Publication on website
A copy of this announcement will be made available on Mediahuis’ website (www.mediahuis.be).
Neither the content of this website nor the content of any other website accessible from hyperlinks on such website is incorporated into, or forms part of, this announcement.
Certain figures included in this announcement have been subjected to rounding adjustments. Accordingly, figures shown for the same category presented in different tables may vary slightly and figures shown as totals in certain tables may not be an arithmetic aggregation of the figures that precede them.

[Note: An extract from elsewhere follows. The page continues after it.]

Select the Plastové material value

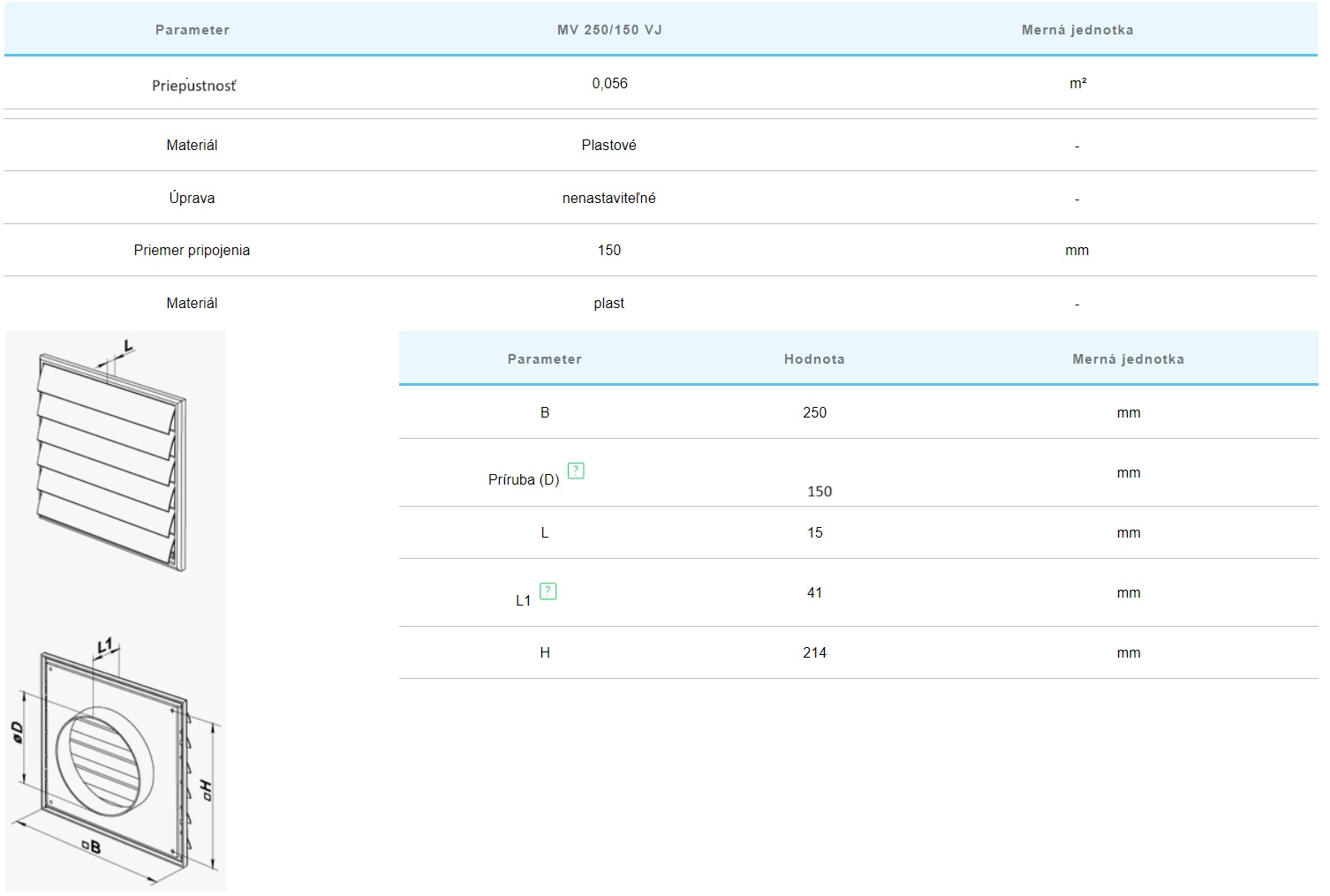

The laws of the relevant jurisdictions may affect the availability of the Acquisition to persons who are not resident in Ireland or the United Kingdom. Persons who are not resident in Ireland or the United Kingdom, or who are subject to laws of any jurisdiction other than Ireland or the United Kingdom, should inform themselves about, and observe, any applicable legal or regulatory requirements. Any failure to comply with the applicable legal or regulatory requirements may constitute a violation of the laws and/or regulations of any such jurisdiction. To the fullest extent permitted by applicable law, the companies and persons involved in the Acquisition disclaim any responsibility and liability for the violation of such restrictions by any person.
The Acquisition will not be made available, directly or indirectly, in a Restricted Jurisdiction, and the Acquisition will not be capable of acceptance from within a Restricted Jurisdiction.
The release, publication or distribution of this announcement in or into certain jurisdictions may be restricted by the laws of those jurisdictions. Accordingly, copies of this announcement and all other documents relating to the Acquisition are not being, and must not be, released, published, mailed or otherwise forwarded, distributed or sent in, into or from any Restricted Jurisdiction. Persons receiving such documents (including, without limitation, nominees, trustees and custodians) should observe these restrictions. Failure to do so may constitute a violation of the securities laws of any such jurisdiction. To the fullest extent permitted by applicable law, Mediahuis disclaims any responsibility or liability for the violations of any such restrictions by any person.